There was no key in the ignition and the air "was turned on low, however no air was moving," the police report said. The front windows were also rolled down 1 to 2 inches, officers said.

The child was described as having "red clammy skin tone, sweating and crying hysterically," the report said.

When officers arrived to the store's parking lot, a bystander could be heard telling them on body-cam footage that she'd initially seen the child lying down in the car.

"I can hear him but I can't see him anymore," she told the officer as he peered into the locked vehicle and attempted to open the doors.

A few moments later, two women including the child's mother — identified by police as Gretchen Anne Markovics, 24, of Owasso, Oklahoma — could be seen on body-cam footage leaving the store.

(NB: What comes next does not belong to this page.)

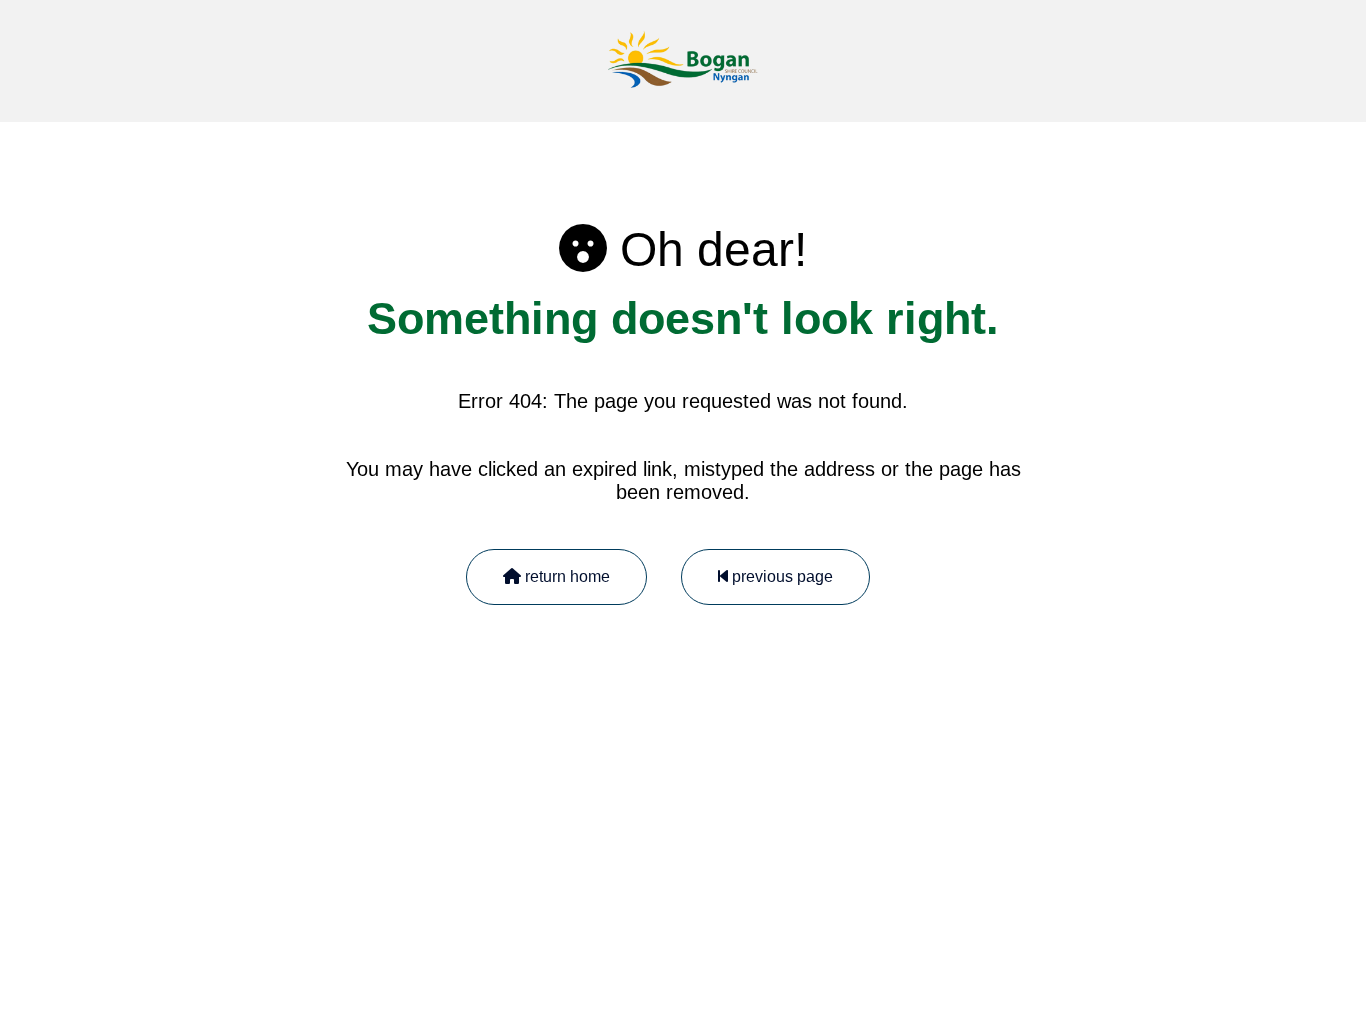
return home (565, 576)
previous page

"Is this your car?" one officer asks the unidentified woman.

"Yes, sir," the woman can be heard saying off camera.
"Open it up right now," the officer says as a child can be heard crying from inside the car.

After the woman unlocks the car and opens the driver's side door, the officer puts her under arrest.

"The hell were you thinking?" he asks her.

Another officer could then be seen on body-cam footage removing the crying child, wearing only a diaper, from the car as medics were called to the scene. Markovics then appeared on the other side of the vehicle.

"I thought the A.C. was on," Markovics tells officers.

"The car isn't even running," the officer tells her as he arrests her.

The temperature outside was 88 degrees, police said in their report, but it had a real feel of 91 degrees with 59% humidity. The car was parked in direct sunlight with no shade, police said.

"Whenever the baby starts sweating, that means the baby is overheated and that can quickly lead to dehydration and heat exhaustion and so on, so we are lucky this child made it out OK," Owasso police Lt. Nick Boatman told ABC News affiliate KTUL-TV.

The child was treated by medics and then taken to a hospital as a precaution, police said.

Markovics was transported to Tulsa County Jail and being held on $25,000 bond. It was unclear if she had a lawyer, according to the jail. Her next court date was scheduled for July 5.